Least Tern: Fishing Attempt

A least tern fledgling in flight. Photo credit: Emily Rice, Marine Corps Base Camp Pendleton

A least tern fledgling in flight. Photo credit: Emily Rice, Marine Corps Base Camp Pendleton

It was a brilliantly sunny day; the surf built in glassy waves that crashed with a roar and all but drowned our attempts to call data back and forth across the colony as we surveyed the beaches at Naval Base Coronado, searching for the few remaining California least tern nests that still remain on the beach. The vast majority of the tern eggs we have located this season have already hatched, and though mortality rates have been high this year, there has been a growing rank of fledgling birds (young birds that can now fly) to be found gathered just above the tideline as we walk out each morning.

Though capable of flight, these fledglings still rely heavily upon help from their parents when it comes to obtaining food, and I have often seen an adult swoop in to land briefly next to a chick or fledgling, appear to peck them quickly on the beak, and then fly off, a transfer of freshly-caught fish that is over in a matter of moments. What I had failed to see before, however, was a fledgling attempting to fish on its own, so when I came to the edge of the colony and chanced to see one clumsily dip into the waves and then fight to gain altitude in the face of an incoming breaker, I stopped to watch with delight.

The sight can only be described as comical. Adult terns hover for a moment above a sighted fish and then plunge in a steep and graceful dive headfirst into the surf, breaking the surface again in the blink of an eye, charging aloft to find another hapless target. This fledgling, by contrast, was attempting to dive feet-first. Repeatedly, I watched it appear to sight a fish, flapping determinedly as it fought to remain poised above it. Apparently lined up to its satisfaction, it would begin to drop, wings only halfway drawn in to its body, feet held out in front of it. Still 15 feet above the surface of the water, it would seem to panic—Oh no! Too fast!—and unfold its wings again to slow its descent. Hovering for another moment, once satisfied with its speed, pitch, roll, and yaw, it would tentatively draw its wings in toward its body, drop another few feet, then hastily unfold them to repeat the process. After three of these hurried corrections, it dropped into the water slowly and gently as a falling leaf. I can only imagine the fish was long gone and laughing by then.
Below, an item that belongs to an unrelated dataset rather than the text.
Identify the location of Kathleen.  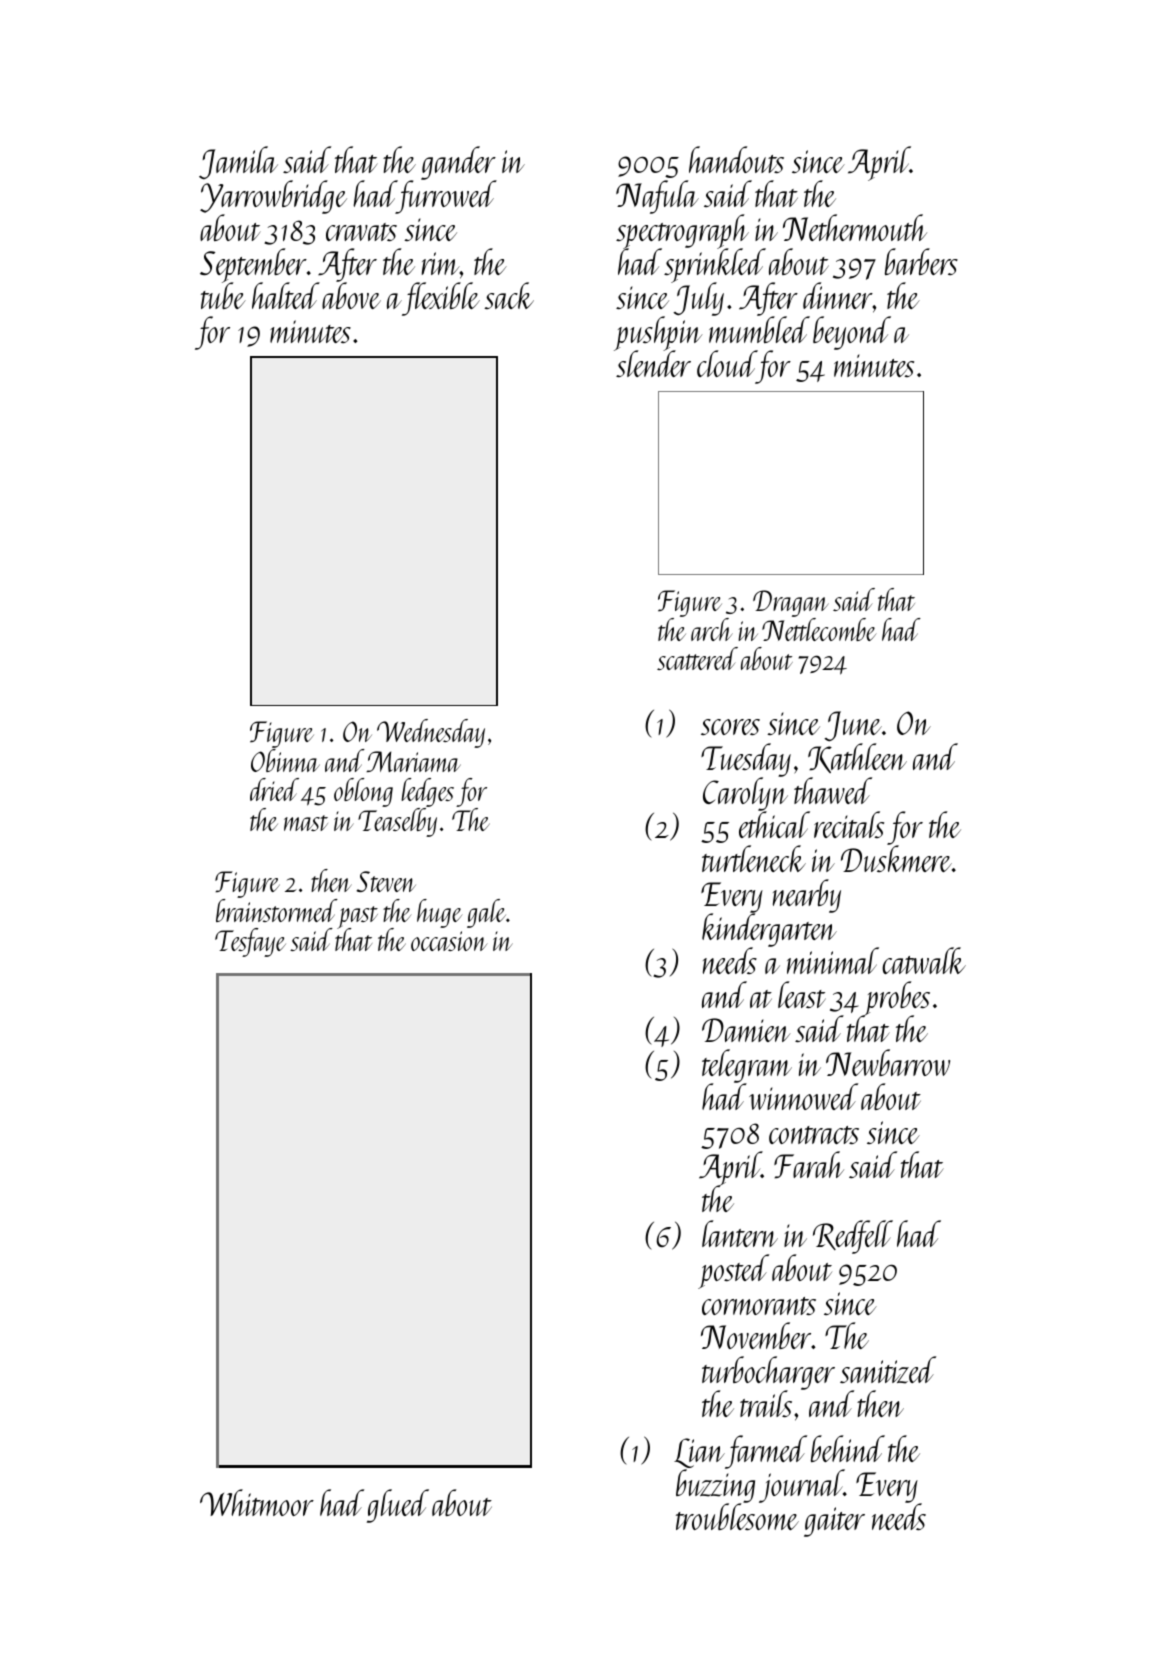
(857, 758).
The fledgling continued with this clumsy practice for some time, and I was taken by the ironic realization that I seemed to know how to be a tern better than it did. These birds develop so much in such a short period of time, though. When they hatch, their wings are hardly the length of my thumbnail, and in a matter of weeks they grow into birds that I can barely contain with both hands. This fledgling had already endured the constant threats of depredation, exposure, starvation, and human disturbance to reach this milestone. I can only hope that perhaps in a day or two, executing a proper dive will be just another lesson learned.

Claire Steele was a research associate with the San Diego Zoo Institute for Conservation Research.